In the data below, edit the stretch from the line containing "At what coordinates" through the line containing "This screenshot has width=1400, height=853." by replacing "magnifier" with "magnifying glass" and leaving everything else unchanged. Return only those lines.
*** Input for this task ***
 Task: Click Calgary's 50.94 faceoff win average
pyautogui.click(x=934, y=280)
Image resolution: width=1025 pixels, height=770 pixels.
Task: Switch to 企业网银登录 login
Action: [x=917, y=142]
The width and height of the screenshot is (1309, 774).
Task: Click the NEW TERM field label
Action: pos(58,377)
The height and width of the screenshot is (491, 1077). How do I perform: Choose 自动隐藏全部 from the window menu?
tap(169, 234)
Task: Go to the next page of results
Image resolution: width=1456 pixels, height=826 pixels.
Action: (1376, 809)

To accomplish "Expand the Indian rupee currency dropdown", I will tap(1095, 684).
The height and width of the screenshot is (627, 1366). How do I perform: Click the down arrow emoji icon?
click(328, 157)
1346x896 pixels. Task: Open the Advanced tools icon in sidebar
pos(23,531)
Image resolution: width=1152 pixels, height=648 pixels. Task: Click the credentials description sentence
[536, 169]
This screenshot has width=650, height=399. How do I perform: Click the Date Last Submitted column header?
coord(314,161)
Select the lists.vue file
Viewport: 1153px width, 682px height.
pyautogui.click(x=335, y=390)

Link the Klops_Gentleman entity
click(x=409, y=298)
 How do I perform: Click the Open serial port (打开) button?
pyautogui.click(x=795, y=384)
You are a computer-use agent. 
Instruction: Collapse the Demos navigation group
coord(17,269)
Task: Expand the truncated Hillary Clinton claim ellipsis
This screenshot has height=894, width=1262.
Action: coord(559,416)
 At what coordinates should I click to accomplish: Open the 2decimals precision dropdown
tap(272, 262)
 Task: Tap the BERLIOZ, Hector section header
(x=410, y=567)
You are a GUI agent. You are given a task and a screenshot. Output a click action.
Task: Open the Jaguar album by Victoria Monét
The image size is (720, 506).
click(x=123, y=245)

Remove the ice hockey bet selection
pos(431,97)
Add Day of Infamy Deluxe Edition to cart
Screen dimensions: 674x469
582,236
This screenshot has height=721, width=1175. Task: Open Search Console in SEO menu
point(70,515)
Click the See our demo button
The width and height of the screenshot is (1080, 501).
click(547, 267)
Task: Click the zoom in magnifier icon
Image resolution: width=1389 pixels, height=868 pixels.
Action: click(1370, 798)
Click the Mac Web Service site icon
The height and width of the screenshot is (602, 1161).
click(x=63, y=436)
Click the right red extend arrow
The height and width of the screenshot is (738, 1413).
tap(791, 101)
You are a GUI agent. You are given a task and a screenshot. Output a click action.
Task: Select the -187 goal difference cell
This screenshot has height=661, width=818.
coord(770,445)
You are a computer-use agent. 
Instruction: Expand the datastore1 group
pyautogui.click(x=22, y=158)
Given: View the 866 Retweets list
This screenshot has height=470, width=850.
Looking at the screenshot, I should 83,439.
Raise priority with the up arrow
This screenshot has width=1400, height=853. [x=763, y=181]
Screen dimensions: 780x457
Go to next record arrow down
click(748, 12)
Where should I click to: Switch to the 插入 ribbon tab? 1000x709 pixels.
***
**Complete answer**:
 At what coordinates should I click to accomplish: Open the 2decimals precision dropdown
tap(272, 262)
 Task: Tap the BERLIOZ, Hector section header
(x=410, y=567)
You are a GUI agent. You are given a task and a screenshot. Output a click action.
Task: Open the Jaguar album by Victoria Monét
The image size is (720, 506).
click(x=123, y=245)

Remove the ice hockey bet selection
pos(431,97)
Add Day of Infamy Deluxe Edition to cart
Screen dimensions: 674x469
582,236
This screenshot has height=721, width=1175. Task: Open Search Console in SEO menu
point(70,515)
Click the See our demo button
The width and height of the screenshot is (1080, 501).
click(547, 267)
Task: Click the zoom in magnifying glass icon
Image resolution: width=1389 pixels, height=868 pixels.
Action: click(1370, 798)
Click the Mac Web Service site icon
The height and width of the screenshot is (602, 1161).
click(x=63, y=436)
Click the right red extend arrow
The height and width of the screenshot is (738, 1413).
tap(791, 101)
You are a GUI agent. You are given a task and a screenshot. Output a click action.
Task: Select the -187 goal difference cell
This screenshot has height=661, width=818.
coord(770,445)
You are a computer-use agent. 
Instruction: Expand the datastore1 group
pyautogui.click(x=22, y=158)
Given: View the 866 Retweets list
This screenshot has height=470, width=850.
Looking at the screenshot, I should 83,439.
Raise priority with the up arrow
This screenshot has width=1400, height=853. [x=763, y=181]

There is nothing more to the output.